Okay, so I haven't written anything in a while. This just means that I've been really really busy though, which is a good thing. Since I'm going to remain busy throughout the summer, I thought it might be best to send out a summary of my current projects, and share some of the lessons that I'm learning in this work. Hopefully I'll be able to sneak out a few more essays this summer as well.
The one thing that has kept me busiest of all over the last few months was the finishing work on Internet Core Protocols: the Definitive Guide. This is volume one in a series that I'm doing for O'Reilly & Associates, detailing how the Internet family of protocols work at the bit level. This series is targeted directly to those people who are tasked with running their corporate intranets and Internet presence, and who need ready access to easy-to-use tutorial and reference material in order to do their jobs effectively. My feeling is that the size of the Internet just keeps on multiplying - and the quantity and complexity of the protocols in use on the network is also expanding at a phenomenal rate - meaning that the pool of qualified admins who can keep track of everything just keeps on shrinking.
To that end, volume one describes the basic elements of the Internet suite, including IP, UDP, TCP, ARP, ICMP and multicasting. I'm really happy with how this volume has shaped up, but won't be releasing it until volume two (Internet Application Protocols) is also in the bag. That volume will give the same sort of treatment to the common file transfer, lookup, and electronic mail protocols that define the Internet today. Additional volumes that are also being planned include Corporate Application Protocols (DHCP, NTP, SYSLOG, etc), Routing Protocols, Security Protocols, and so forth. Needless to say, this project will be on-going for at least a few years.
There have been lots of problems with this work. For one thing, most of the RFCs are just impenetrable to the average reader. Apparently, they are also impenetrable to most of the vendors, since there is also a huge degree of variance in the actual implementations, and doing interoperability testing and comparisons has added a significant amount of work to this project. For those of you who are keeping score, Solaris 7 seems to have the best IP stack on the market, doing more things "right" than anybody else.
VOIP Demolition Derby
At ComNet 99 in DC earlier this year, I gave a series of presentations on Voice-over-IP with David Willis from Network Computing Magazine, where we discussed and demonstrated some of the issues with VOIP today. Some of these, um, "challenges" include:
- Bandwidth utilization: The only codec you can get today from every vendor in the VOIP market is G.711, which uses 64 kb/s for each channel. This means that a bi-directional call will use 128 kb/s, even before you factor in stuff like IP, UDP and RTP overhead. This is way more than most networks are capable of handling on a large scale. This problem is getting resolved via smaller codecs and greater access to bandwidth, but is still much more of an issue than it should be.
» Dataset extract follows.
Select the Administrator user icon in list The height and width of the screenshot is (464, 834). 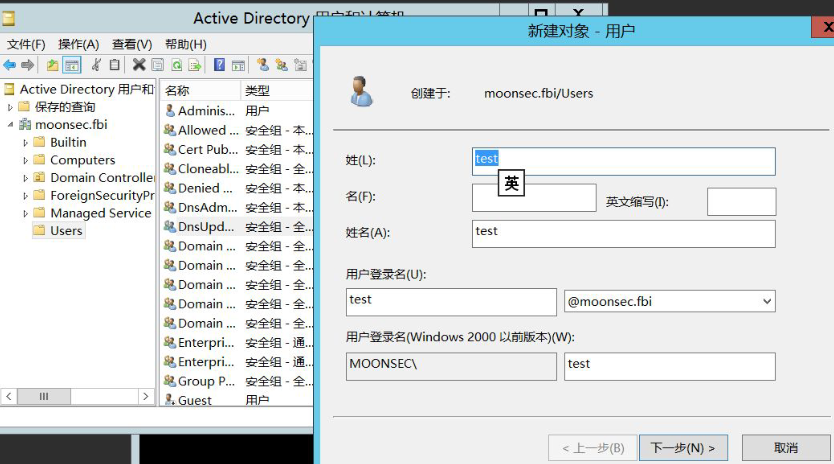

- Latency: Bandwidth concerns may go away, but latency never will. Latency is one of the fundamental laws of the universe, and is no more "solvable" than the law of gravity. The kicker for VOIP in particular is that using IP packets for voice actually introduces more latency, as the packets have to be completely read before they can be forwarded (traditional circuits forward individual bits or small packets that don't have the overhead of IP+UDP+RTP). Problems with latency will never go away, and will only be minimized if folks stop trying to use IP (Voice-over-ATM and Voice-over-Ethernet have significantly less latency simply because they have less overhead; my bet is that these technologies are going to see a resurgence).
- Features: Today, you expect "hold" and "transfer" to pretty much work using traditional telephony equipment, but they don't work across vendor lines using VOIP. Pressing "hold" on a Cisco phone causes NetMeeting to drop the call, for example. Who cares about the promise of advanced features that packetized voice allows if we can't even get "hold" to work?
There are many more issues with VOIP that have to be addressed before it can be made to work reliably. Security is one of these problems (RAD makes a network analyzer that can record and play back H.323 calls), price is another, the ineffectiveness of the PC platform at real-time networking is another, and so forth. Is it a dead end? Absolutely not, but it is not the simple solution that it is pitched as. The truth is that the technology is only useful today in some limited situations, and it will be a long time before we all have VOIP phones on our kitchen walls.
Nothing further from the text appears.